When we are anchored to social mirrors and models, we empower circumstances to guide and control us. We become reactive rather than proactive; we reflect what happens to us, we respond to external conditions and stimuli rather than choose our own responses or to cause things to happen.
The latter is the course that is in line with the scriptures, which teach us that we were made to act and not to be acted upon. (See 2 Nephi 2: 14; D& C 93: 30.) Because of a lack of wisdom (of accurate maps), our reactions will often tend to be either overreactive or underreactive instead of appropriately proactive. A proactive stance means that we act on the basis of our own decisions and values and not of our external conditions or internal moods.
To put it in another way, we subordinate feeling to values (i. e., to higher feelings, to commitments). One very common reactive pattern is to live in compartments. In that case one’s behavior is based largely on the role expectations in each compartment—father, mother, leader, teacher, Church worker, lawyer, doctor, public official, carpenter, salesman, assembly-line worker, upholsterer, researcher, and so on. But each of these compartments carries its own value system, in which case the person may find himself meeting different expectations and living by differing values based on the role or the environment he is in at any particular time.
A life centered on God, on the other hand, brings him permanently into one’s life with his unchanging value system and the guidance of the Holy Spirit. This approach makes all of life sacred.
It is like a spiritual umbrella which integrates and fuses every compartment of life into a unified whole.
Even so-called secular activities, when viewed in this way, are made sacred. No other center is capable of forming a solid security base through a true map of one’s worth. No other center is constantly present to guide us to true wisdom and ultimate power. After Nephi, the son of Helaman, had thoroughly proved himself trustworthy, the Lord assured the prophet of His unconditional trust in him in the following powerful language:
Blessed art thou, Nephi, for those things which thou hast done; for I have beheld how thou hast with unwearyingness declared the word, which I have given unto thee, unto this people.
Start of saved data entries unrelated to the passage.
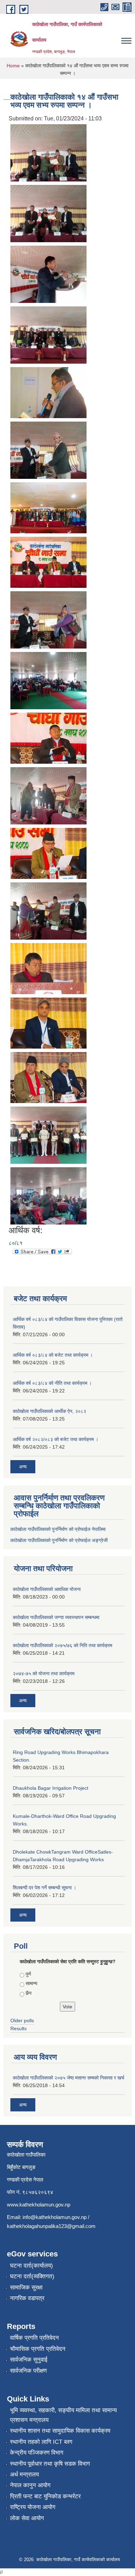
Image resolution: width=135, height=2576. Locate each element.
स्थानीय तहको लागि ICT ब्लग (41, 2442)
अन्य (23, 1466)
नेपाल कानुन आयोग (30, 2485)
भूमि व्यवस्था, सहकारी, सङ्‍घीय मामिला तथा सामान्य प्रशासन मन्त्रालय (63, 2415)
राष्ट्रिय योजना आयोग (32, 2507)
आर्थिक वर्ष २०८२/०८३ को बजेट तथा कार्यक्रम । (55, 1439)
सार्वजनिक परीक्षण (28, 2370)
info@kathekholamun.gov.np (54, 2217)
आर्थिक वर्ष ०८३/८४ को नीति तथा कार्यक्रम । (52, 1383)
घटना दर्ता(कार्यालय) (31, 2265)
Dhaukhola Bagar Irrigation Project (50, 1788)
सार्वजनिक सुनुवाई (28, 2359)
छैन (29, 1993)
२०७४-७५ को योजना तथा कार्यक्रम (43, 1673)
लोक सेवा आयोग (27, 2518)
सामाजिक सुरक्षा (26, 2287)
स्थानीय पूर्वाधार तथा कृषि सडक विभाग (50, 2463)
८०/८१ (15, 1243)
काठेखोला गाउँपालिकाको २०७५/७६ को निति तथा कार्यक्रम (62, 1645)
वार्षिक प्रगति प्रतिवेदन (34, 2337)
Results (18, 2028)
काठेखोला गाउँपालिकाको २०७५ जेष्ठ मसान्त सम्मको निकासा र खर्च (68, 2078)
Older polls (22, 2020)
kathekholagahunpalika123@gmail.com (51, 2226)
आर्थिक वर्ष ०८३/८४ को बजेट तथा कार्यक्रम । (53, 1355)
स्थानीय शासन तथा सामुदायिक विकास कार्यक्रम (60, 2430)
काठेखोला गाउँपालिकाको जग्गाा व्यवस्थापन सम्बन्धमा (56, 1617)
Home (13, 65)
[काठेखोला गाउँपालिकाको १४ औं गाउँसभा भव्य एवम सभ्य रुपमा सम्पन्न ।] (48, 152)
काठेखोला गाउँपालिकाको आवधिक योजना (47, 1589)
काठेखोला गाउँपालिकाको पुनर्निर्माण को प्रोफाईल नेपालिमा (58, 1529)
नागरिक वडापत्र (27, 2298)
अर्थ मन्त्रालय (24, 2474)
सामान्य (31, 1983)
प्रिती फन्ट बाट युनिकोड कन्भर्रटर (45, 2496)
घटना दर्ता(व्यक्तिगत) (32, 2276)
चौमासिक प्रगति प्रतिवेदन (37, 2349)
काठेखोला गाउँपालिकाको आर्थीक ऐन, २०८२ (49, 1411)
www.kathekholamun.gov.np (38, 2205)
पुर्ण (28, 1974)
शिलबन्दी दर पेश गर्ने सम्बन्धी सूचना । (44, 1887)
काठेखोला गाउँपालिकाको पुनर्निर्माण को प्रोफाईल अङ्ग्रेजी (59, 1540)
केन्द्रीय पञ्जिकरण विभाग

And thou hast not feared them, and hast not sought thine own life, but hast sought my will, and to keep my commandments.
And now, because thou hast done this with such unwearyingness, behold, I will bless thee forever; and I will make thee mighty in word and in deed, in faith and in works; yea, even that all things shall be done unto thee according to thy word, for thou shalt not ask that which is contrary to my will. Behold, thou art Nephi, and I am God. Behold, I declare it unto thee in the presence of mine angels, that ye shall have power over this people, and shall smite the earth with famine, and with pestilence, and destruction, according to the wickedness of this people. Behold, I give unto you power, that whatsoever ye shall seal on earth shall be sealed in heaven; and whatsoever ye shall loose on earth shall be loosed in heaven; and thus shall ye have power among this people. (Helaman 10: 4-7.)
What security, guidance, wisdom, power!